Crnchng th Brds
A Search for Universal Ornithological Identifiers
Philosophers of language and computer scientists have come to realize the importance
of universal identifiers.For example Saul Kripke argues in Naming and Necessity that
names are not descriptions, but rather "rigid designators" that retain their naming
ability even in the presence of massive epistemological upheavals: "gold", he argues,
would designate gold even if it turns out that gold is not a metal, is not yellow,
and does not have atomic weight 34. Similarly, the use of unique identifiers to
solve the problems of designating-by-description is widespread in modern computer
systems.
I have often felt that there was a need for such unique identifiers for birding. To
take a simple example, consider the problem of describing the birds that can be
seen at a given site. A straightforward method would be to define some code for
seasonal abundance like the ACUOR codes that are becoming standard, and then store
one of those codes for every bird in some standard list of the birds of the world.

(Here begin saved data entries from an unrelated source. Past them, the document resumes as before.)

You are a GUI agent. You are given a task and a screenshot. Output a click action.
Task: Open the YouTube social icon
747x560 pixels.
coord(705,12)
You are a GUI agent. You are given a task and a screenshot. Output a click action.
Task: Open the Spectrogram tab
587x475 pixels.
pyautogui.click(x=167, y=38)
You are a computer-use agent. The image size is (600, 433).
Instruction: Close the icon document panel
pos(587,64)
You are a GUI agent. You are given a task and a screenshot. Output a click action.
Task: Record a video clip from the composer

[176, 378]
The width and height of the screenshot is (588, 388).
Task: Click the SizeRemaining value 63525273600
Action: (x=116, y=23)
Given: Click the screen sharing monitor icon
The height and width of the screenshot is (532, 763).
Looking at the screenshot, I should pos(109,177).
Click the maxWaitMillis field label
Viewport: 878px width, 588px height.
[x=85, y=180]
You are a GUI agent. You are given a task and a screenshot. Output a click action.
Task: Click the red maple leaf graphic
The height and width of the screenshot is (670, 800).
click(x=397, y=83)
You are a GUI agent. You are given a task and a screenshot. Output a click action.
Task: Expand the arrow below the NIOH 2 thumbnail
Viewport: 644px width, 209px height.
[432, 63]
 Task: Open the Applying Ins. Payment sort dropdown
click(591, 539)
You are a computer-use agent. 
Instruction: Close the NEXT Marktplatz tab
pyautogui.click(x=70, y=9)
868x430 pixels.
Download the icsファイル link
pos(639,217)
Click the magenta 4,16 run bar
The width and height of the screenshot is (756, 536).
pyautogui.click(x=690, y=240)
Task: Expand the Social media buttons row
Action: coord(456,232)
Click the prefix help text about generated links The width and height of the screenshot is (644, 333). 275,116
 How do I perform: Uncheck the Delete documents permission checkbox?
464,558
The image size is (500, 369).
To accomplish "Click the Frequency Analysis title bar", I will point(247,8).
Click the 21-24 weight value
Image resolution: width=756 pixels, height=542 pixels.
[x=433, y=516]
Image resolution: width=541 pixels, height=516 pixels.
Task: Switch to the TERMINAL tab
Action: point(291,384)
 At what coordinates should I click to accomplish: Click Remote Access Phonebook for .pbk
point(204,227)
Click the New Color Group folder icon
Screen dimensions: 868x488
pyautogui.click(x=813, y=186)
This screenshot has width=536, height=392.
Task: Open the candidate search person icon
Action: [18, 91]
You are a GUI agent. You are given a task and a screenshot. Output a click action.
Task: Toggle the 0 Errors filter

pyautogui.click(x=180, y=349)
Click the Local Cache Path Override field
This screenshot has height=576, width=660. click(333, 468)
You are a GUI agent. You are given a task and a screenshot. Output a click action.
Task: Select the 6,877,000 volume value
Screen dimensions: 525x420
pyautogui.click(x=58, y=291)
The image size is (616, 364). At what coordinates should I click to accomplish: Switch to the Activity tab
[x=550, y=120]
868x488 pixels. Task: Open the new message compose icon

This straightforward approach suffers from two drawbacks. The first is that it is
quite inefficient in terms of storage: the vast majority of the codes will be
'----'. The more serious drawback is that it is tied to a particular bird list, and
when that bird list is changed, as it invariably will be, the description of the
site will no longer be valid‹what used to be bird 6,738 on the list is now bird
6,748, and making that change is quite cumbersome.
The use of Universal Ornithological Identifiers (UOI's) solves both these problems.
The site data can be compactly stored as a list of UOI's along with abundance codes.
Criteria for Universal Ornithological Identifiers.
I recently set off to design a
system of UOI's. Unfortunately, several mutually conflicting design goals come into
play. The perfect UOI would be:
- Short. I took 8 characters as a maximum.
- Unique. Unless there is a one-to-one mapping of birds to codes, they're useless
- Universal. A single set of UOI's should be usable for all birds, in all languages.
- Taxonomy independent. Since taxonomies change, the UOI's should not be tied to
any particular one.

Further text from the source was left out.